Everest is directed by Icelander Baltasar Kormakur, who, before he headed to Hollywood, made The Deep, the story of about a fisherman trying to survive in the freezing Atlantic Ocean.
"We knew he could operate at low temperatures," laughs Bevan of the director. "We knew he had a big beard, he looked like a guy who could climb a mountain. So he's the right sort of person to do it and he wanted to do it in a visceral way. He would lead from the front."
"Man versus nature is something that's always fascinated me," says Kormakur during a break at Pinewood, "probably because I come from Iceland, a country that is quite extreme. So, it's very natural for me that my stories carry that message.

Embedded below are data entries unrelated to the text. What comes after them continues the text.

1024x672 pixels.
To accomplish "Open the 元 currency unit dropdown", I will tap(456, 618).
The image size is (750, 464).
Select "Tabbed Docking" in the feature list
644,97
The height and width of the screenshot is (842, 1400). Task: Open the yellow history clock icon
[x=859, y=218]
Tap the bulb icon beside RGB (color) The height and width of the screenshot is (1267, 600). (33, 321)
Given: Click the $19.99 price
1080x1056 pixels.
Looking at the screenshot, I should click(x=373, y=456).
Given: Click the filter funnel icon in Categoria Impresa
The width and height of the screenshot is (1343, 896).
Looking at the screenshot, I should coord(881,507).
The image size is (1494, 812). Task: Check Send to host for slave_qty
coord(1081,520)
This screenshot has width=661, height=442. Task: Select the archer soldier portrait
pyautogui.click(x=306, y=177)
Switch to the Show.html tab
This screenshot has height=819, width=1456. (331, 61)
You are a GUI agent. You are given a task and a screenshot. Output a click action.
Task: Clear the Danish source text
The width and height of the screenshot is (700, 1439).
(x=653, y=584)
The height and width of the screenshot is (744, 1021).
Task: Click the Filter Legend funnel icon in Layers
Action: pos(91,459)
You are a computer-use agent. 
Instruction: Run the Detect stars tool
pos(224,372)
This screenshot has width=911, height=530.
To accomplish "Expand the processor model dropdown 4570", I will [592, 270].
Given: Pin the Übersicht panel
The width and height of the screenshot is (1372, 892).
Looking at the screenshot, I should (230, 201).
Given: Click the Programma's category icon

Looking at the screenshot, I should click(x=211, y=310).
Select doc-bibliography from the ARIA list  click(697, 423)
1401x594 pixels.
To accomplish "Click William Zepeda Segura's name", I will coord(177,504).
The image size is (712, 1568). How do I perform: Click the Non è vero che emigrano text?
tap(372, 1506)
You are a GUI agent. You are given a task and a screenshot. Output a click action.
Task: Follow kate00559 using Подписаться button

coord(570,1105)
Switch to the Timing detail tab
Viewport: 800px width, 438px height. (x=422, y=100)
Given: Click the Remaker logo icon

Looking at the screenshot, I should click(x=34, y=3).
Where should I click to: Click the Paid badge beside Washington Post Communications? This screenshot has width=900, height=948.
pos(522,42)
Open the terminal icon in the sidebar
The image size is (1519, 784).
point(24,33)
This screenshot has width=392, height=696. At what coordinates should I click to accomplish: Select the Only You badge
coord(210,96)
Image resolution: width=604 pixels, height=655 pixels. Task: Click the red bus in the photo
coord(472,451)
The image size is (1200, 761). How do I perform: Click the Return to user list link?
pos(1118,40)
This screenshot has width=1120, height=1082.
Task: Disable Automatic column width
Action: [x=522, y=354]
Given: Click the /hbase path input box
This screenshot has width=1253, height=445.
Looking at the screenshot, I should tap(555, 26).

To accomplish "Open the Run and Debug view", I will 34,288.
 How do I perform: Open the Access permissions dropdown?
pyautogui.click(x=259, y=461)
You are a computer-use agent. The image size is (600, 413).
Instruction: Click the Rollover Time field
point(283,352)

It's not a macho thing.
"Also, hardship, or extreme and scary situations, pull out the real person's character because it's mental strength, not physical strength, that's more important in these situations."
Though it's sure to revive arguments among many in the climbing community, the film steers away from pinning responsibility for the tragedy on anyone.
"There are a lot of conflicting stories about this event but I wasn't interested in trying to find fault or apportion blame," says Kormakur. "That's not me shying away from the conflict, it's just me trying to tell our version of the story and leaving it up to the audience to make up their own minds, because that's all you can do in this situation, where no one knows the truth."
A month before Everest is due to open the 2015 Venice Film Festival, Bevan sits in an Auckland hotel room, having made a whistlestop tour to the country of his birth - his English father was the local GP in Queenstown in the 1950s and 1960s before heading back to Britain with his young family. He still carries a New Zealand passport.
He founded Working Title, which has become the hit factory of the British movie industry, with Eric Fellner in the mid-80s.
Everest will be his 70th or so producer credit. He's been nominated for four Best Picture Oscars. "It's sweet of you to say so," he smiles when it's suggested Everest might well be a fifth.
The previous day Bevan had been in Christchurch showing the film to Arnold, Hall and Harris' family and some of the others depicted in the film.
"When you are making a film about real people and real things - and I was the person who went out and got their approval - you kind of have to go full circle."
He says they were comfortable with the finished product. Because now the story of the deaths of Hall and Harris and many others is very much a product - one heading into the global marketplace a few weeks after its Venice bow on September 2.
The movie's mid-September release timing has worked before for Working Title, ever since they unleashed the hit Four Weddings and a Funeral in 1994.
Bevan says it's a good time to release non-American English language movies, after the blockbuster season of the northern summer and the films vying for Oscars at the end of the year.
"It's not quite full-on Hollywood commercial. But it's got that potential. We felt, 'let's be the first grown-up film of the [northern] autumn. What will sell Everest, which has been shot in 3D, to the rest of the world is spectacle.
"It's a disaster movie. It's spectacular and guess what? - it has got amazing emotion in it, too. And the emotional thing will hook a whole lot of people who weren't expecting that to be there."
Bevan concedes that Everest doesn't address some things about Hall, Harris and their high alpine-climbing ilk. Not the question of why they died, but the question of why they knew they might, every time they ventured into Everest's death-zone.
"What we don't deal with in the film - and rightly so - is that there is an odd relationship with death with these people. They know the stakes of what they are doing very clearly. And still they go."